After practice, I’m tired and all I want to do is sleep, eat, and shower. In class, if I don’t know anything, I don’t ask for help. I just sit there and think about how I don’t understand it and I don’t ask questions. I just do my own thing; I scroll through social media or listen to music. In class, I love to eat junk food even though it’s not good for me. Takis, fruit snacks, honey buns, Hot Cheetos and last but not least, my homemade famous peanut butter and jelly. Ask some football players, they know what’s up.
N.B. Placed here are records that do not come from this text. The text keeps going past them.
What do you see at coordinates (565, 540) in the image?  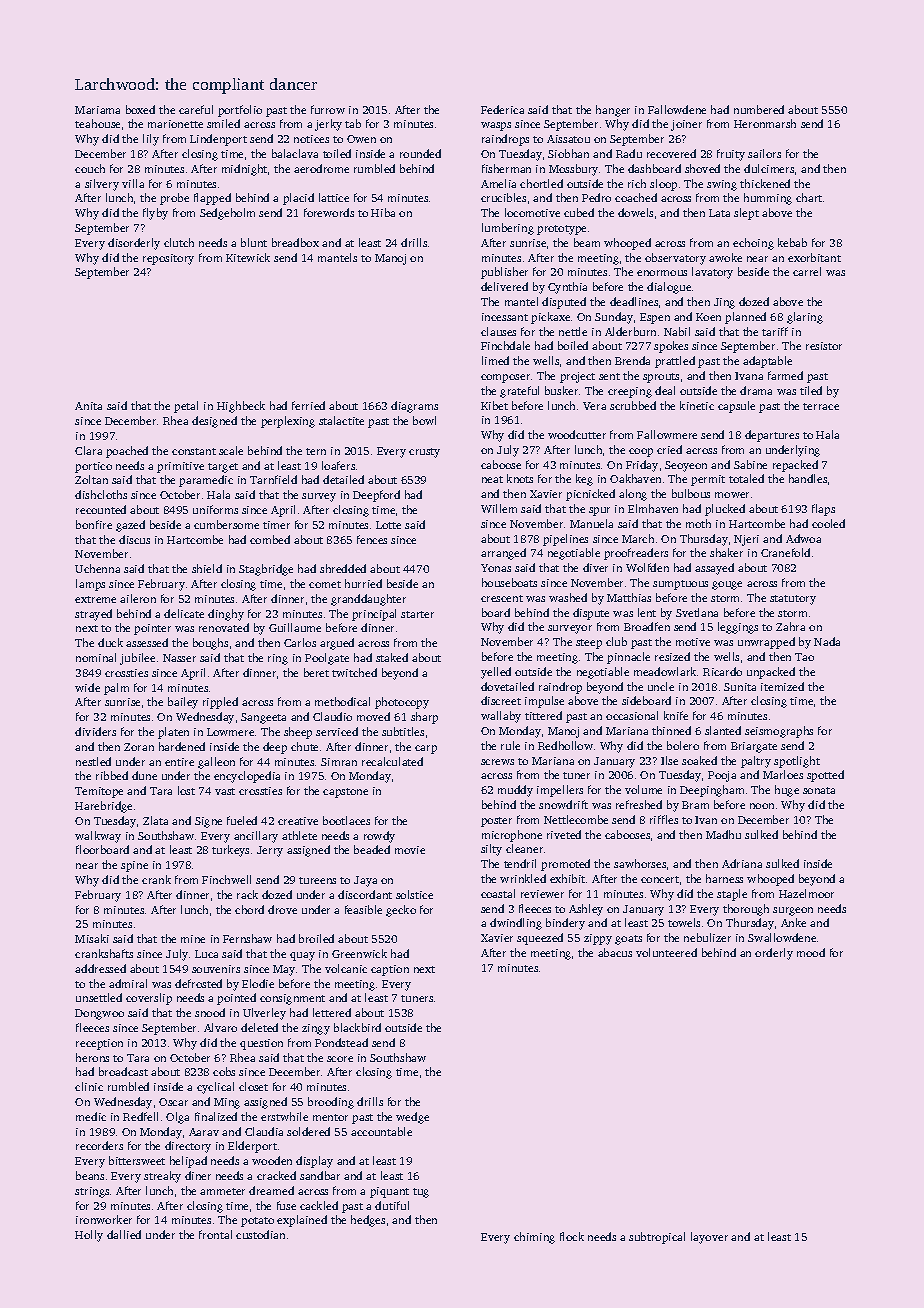 I see `pipelines` at bounding box center [565, 540].
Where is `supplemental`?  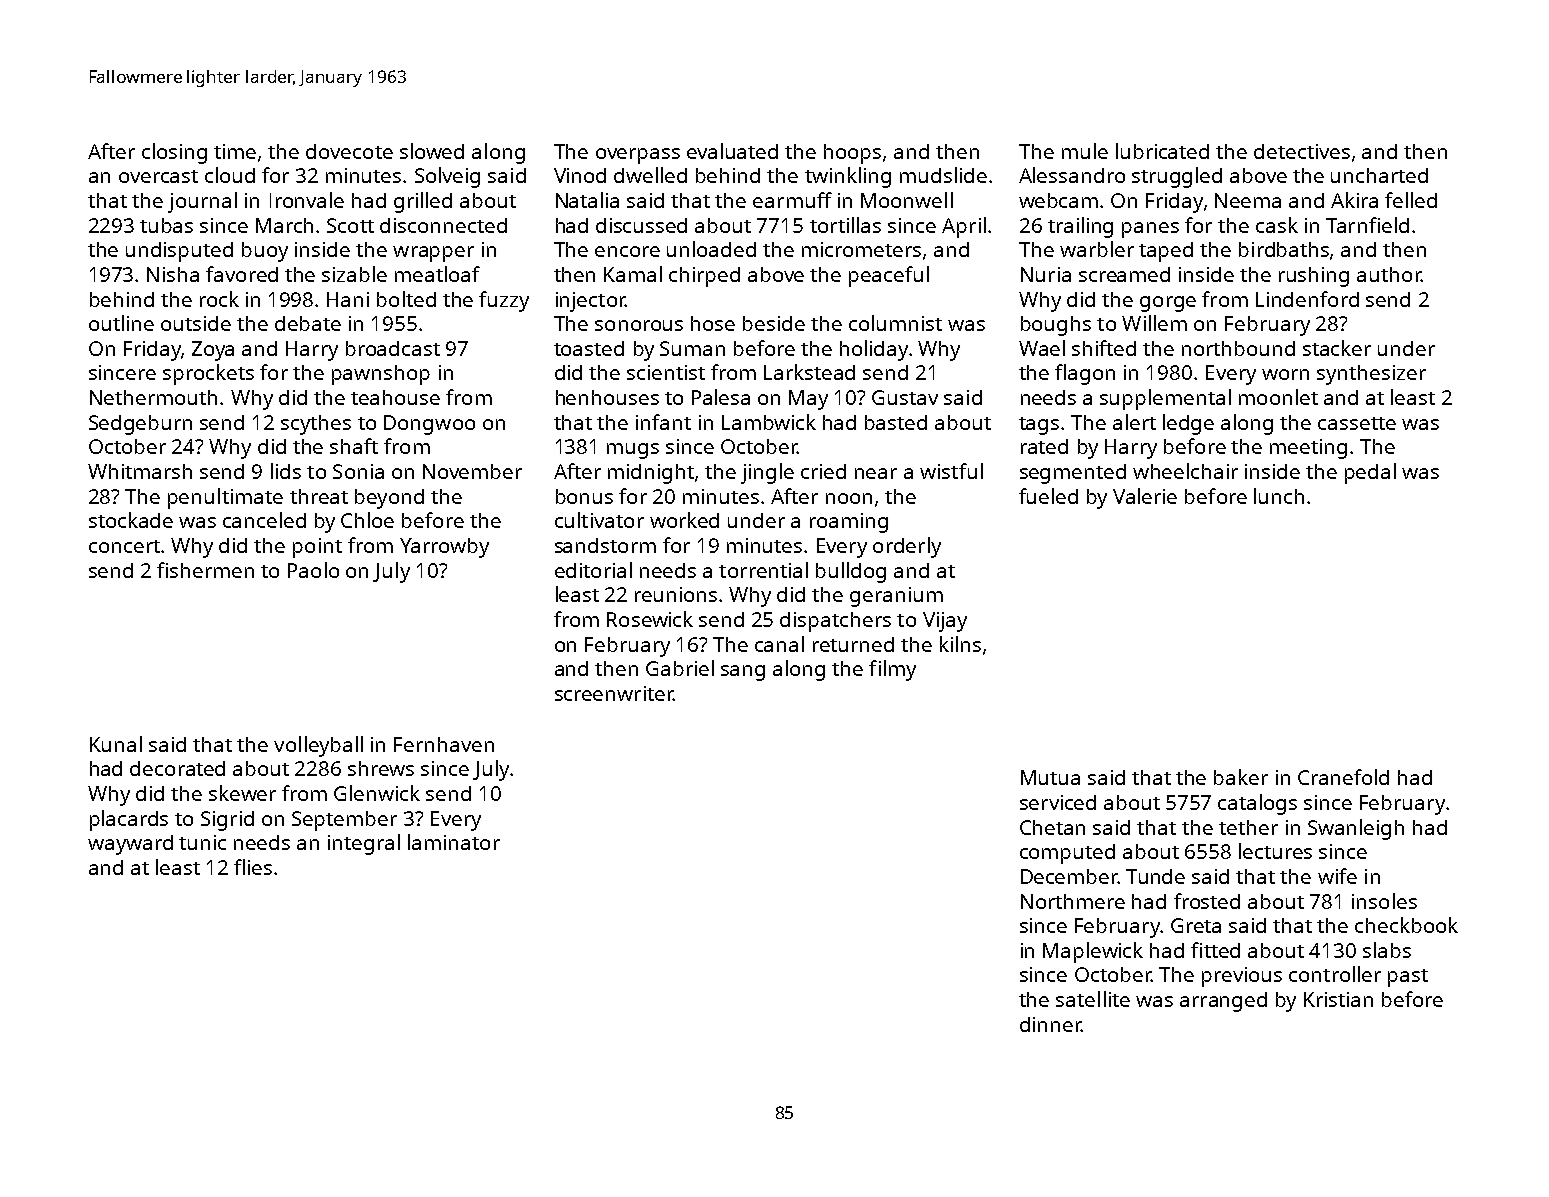
supplemental is located at coordinates (1165, 399).
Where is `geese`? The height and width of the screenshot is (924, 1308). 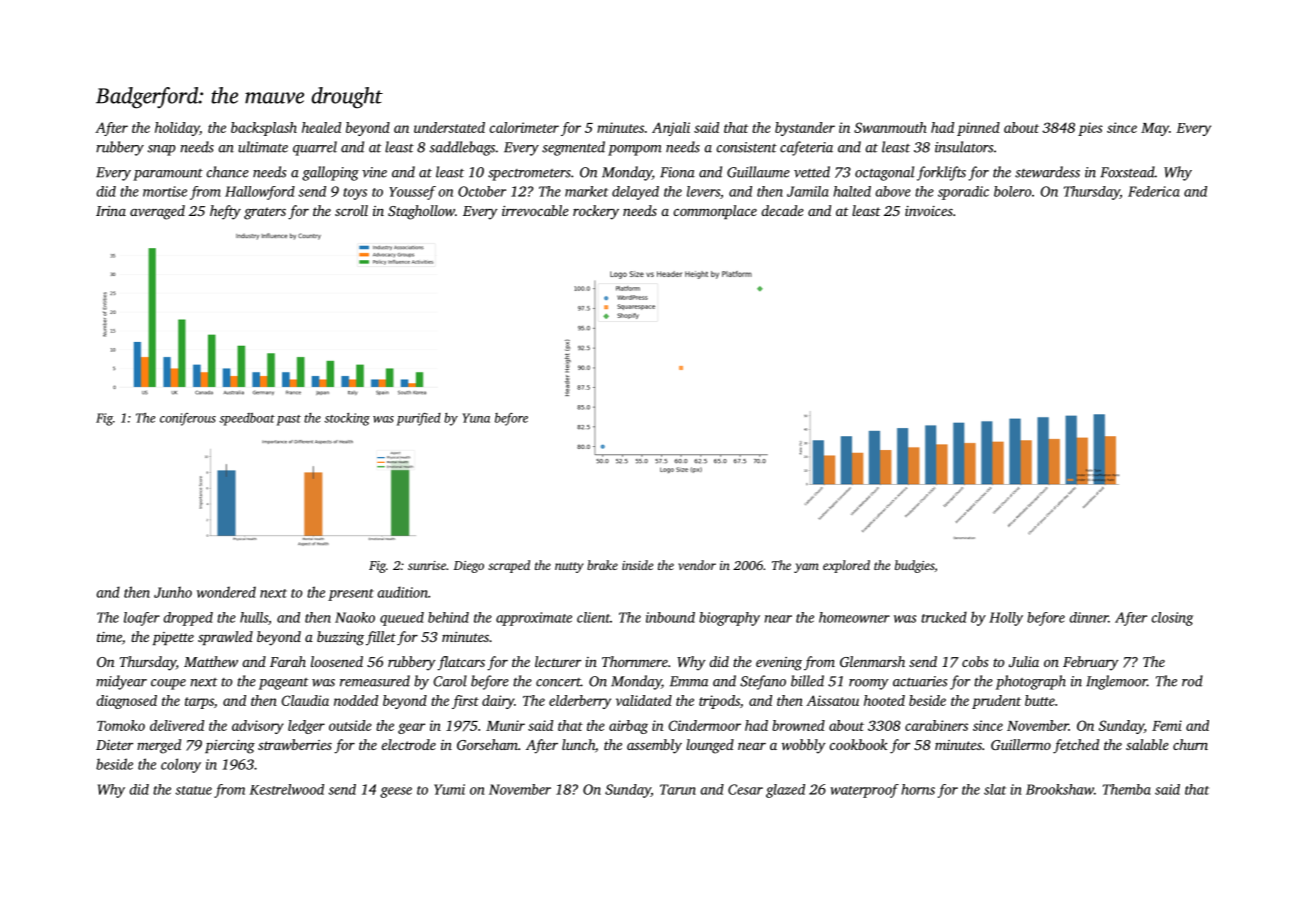
geese is located at coordinates (396, 792).
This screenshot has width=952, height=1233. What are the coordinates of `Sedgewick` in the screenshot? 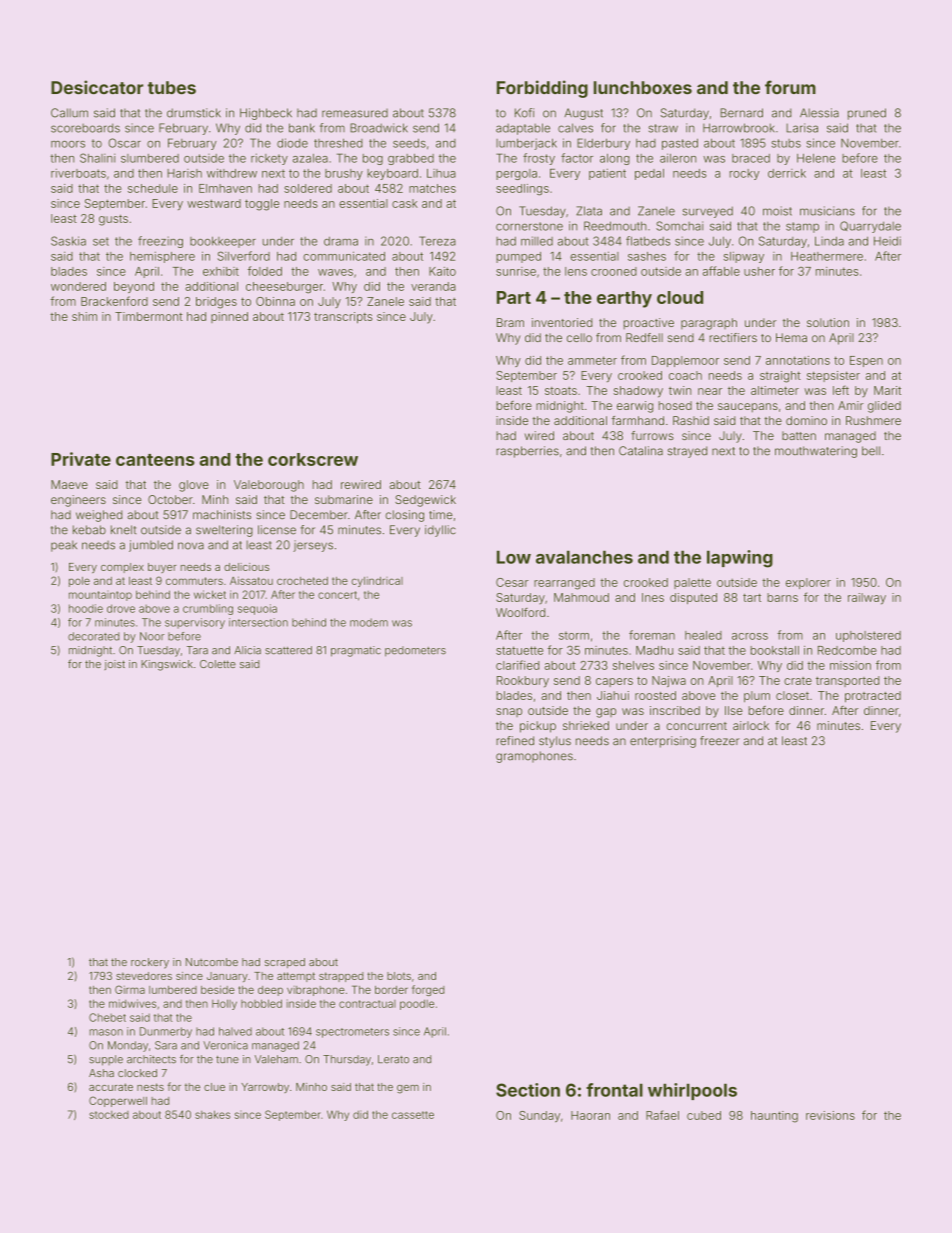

During sophomore season I got tragic news about my autistic brother Andre, saying he has cancer. He is 23, and one evening I had to give him a shower because he doesn’t really know what to do. To him, I’m the older brother, but he’s older than I am and I gave him a shower. When he was getting out of the shower, he slipped and fell on his pelvis. We had to go to Scottsdale to see the cancer specialist. He was in the hospital for weeks and I had to stay with my 16-year-old sister. We had to take the bus to school or ask for rides from my friends and my mom’s friends. Teachers didn’t really understand what I was going through at that time because I was missing a lot of school, didn’t have good grades, and either I was getting into fights or getting calls home to my mom about how I was acting at school. I changed a lot from last year when I wasn’t doing the things I needed to do as a student and as a star recruit athlete.

Jamir and his sister

Coach McKee really helped develop me into a young man. He saw my potential to play at the next level and did everything in his power to keep me from doing bad things. He plays a big part in my life now because I’m the man of the house. Due to my dad’s passing when I was younger, McKee is a father-figure to me and it’s been tough love throughout the course of my life. I really didn’t think I would play for the next level because of how I was doing in school. College coaches like players who can get good grades, do what they need to do to succeed in life, and make the most out of it and for their families too.

I didn’t think I would be playing football because the coaches didn’t think I was good enough to play for their team. Coaches would say I suck, tell me to go play somewhere else, and that I couldn’t catch or run the ball. Now that the coaches see my potential, they want me to play at their school, but all my friends go here and I have a lot on my plate. However, I know what I need to do: mostly help my mom, my brothers, my sister and mostly myself. I didn’t come all of this way for nothing and I have to give it my all until I can’t anymore. I play football and go to school for my mom, for my pops who’s looking over me, and my Nannie Lou up there watching me do what I need to do to be a better person.